* MATERIALE DA ELABORARE *
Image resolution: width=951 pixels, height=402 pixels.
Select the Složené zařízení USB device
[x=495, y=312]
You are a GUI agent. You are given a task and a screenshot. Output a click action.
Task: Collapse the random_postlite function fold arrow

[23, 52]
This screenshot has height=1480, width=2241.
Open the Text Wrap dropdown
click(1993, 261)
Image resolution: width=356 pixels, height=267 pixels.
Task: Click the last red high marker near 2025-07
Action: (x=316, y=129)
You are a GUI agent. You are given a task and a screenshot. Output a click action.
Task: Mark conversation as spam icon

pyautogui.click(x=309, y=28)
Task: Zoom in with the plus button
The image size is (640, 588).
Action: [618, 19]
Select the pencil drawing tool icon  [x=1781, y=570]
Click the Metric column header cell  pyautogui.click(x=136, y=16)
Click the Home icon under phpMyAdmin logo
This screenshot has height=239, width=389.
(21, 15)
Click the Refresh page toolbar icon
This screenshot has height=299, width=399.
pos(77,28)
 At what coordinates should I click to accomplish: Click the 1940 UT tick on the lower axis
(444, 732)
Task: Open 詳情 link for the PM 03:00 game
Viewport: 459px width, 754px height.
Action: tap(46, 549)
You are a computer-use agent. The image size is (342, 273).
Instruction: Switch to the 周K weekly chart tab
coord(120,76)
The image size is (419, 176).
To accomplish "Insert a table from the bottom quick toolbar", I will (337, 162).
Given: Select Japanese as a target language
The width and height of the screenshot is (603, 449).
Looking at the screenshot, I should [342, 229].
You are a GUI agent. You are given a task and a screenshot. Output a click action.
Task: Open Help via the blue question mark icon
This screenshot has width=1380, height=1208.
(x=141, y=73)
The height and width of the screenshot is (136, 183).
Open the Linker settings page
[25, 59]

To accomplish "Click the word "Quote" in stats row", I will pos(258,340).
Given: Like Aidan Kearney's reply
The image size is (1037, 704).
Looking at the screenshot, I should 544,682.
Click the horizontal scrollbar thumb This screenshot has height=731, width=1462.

* OBIETTIVO *
Puoi riportare tali e quali le righe dei record, cominciando da quella che contiene "Task: Zoom in with the plus button" e fermandoti dopo quella che contiene "Click the Metric"?

* SOLUZIONE *
Task: Zoom in with the plus button
The image size is (640, 588).
Action: [618, 19]
Select the pencil drawing tool icon  [x=1781, y=570]
Click the Metric column header cell  pyautogui.click(x=136, y=16)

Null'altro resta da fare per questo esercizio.